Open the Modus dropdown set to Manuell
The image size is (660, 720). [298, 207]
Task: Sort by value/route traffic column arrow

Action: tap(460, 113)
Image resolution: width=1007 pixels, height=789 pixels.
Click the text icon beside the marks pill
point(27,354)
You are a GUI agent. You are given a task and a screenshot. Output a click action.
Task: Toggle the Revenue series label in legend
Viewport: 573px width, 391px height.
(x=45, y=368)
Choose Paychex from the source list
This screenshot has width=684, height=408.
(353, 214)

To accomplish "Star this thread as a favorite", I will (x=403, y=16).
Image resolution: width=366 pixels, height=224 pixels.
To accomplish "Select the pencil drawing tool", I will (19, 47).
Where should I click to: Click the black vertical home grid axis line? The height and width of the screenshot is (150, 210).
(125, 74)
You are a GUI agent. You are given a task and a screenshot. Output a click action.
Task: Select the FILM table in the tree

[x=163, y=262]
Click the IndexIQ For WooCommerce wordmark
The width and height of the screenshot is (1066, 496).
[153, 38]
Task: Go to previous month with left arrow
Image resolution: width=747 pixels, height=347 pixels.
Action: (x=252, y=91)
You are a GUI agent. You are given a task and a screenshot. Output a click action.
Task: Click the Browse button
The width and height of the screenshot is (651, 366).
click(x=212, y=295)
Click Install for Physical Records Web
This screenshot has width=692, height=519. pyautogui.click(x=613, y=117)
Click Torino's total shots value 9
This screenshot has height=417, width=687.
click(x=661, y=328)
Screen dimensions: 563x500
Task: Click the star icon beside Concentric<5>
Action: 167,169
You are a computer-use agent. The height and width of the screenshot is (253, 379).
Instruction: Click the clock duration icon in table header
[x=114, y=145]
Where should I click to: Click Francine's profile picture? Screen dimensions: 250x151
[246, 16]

· · · · · · ·

Set the whole listing down again so that it matches the original exactly.

TASK RESULT:
Open the Modus dropdown set to Manuell
The image size is (660, 720). [298, 207]
Task: Sort by value/route traffic column arrow

Action: tap(460, 113)
Image resolution: width=1007 pixels, height=789 pixels.
Click the text icon beside the marks pill
point(27,354)
You are a GUI agent. You are given a task and a screenshot. Output a click action.
Task: Toggle the Revenue series label in legend
Viewport: 573px width, 391px height.
(x=45, y=368)
Choose Paychex from the source list
This screenshot has width=684, height=408.
(353, 214)

To accomplish "Star this thread as a favorite", I will (x=403, y=16).
Image resolution: width=366 pixels, height=224 pixels.
To accomplish "Select the pencil drawing tool", I will (19, 47).
Where should I click to: Click the black vertical home grid axis line? The height and width of the screenshot is (150, 210).
(125, 74)
You are a GUI agent. You are given a task and a screenshot. Output a click action.
Task: Select the FILM table in the tree

[x=163, y=262]
Click the IndexIQ For WooCommerce wordmark
The width and height of the screenshot is (1066, 496).
[153, 38]
Task: Go to previous month with left arrow
Image resolution: width=747 pixels, height=347 pixels.
Action: (x=252, y=91)
You are a GUI agent. You are given a task and a screenshot. Output a click action.
Task: Click the Browse button
The width and height of the screenshot is (651, 366).
click(x=212, y=295)
Click Install for Physical Records Web
This screenshot has width=692, height=519. pyautogui.click(x=613, y=117)
Click Torino's total shots value 9
This screenshot has height=417, width=687.
click(x=661, y=328)
Screen dimensions: 563x500
Task: Click the star icon beside Concentric<5>
Action: 167,169
You are a computer-use agent. The height and width of the screenshot is (253, 379).
Instruction: Click the clock duration icon in table header
[x=114, y=145]
Where should I click to: Click Francine's profile picture? Screen dimensions: 250x151
[246, 16]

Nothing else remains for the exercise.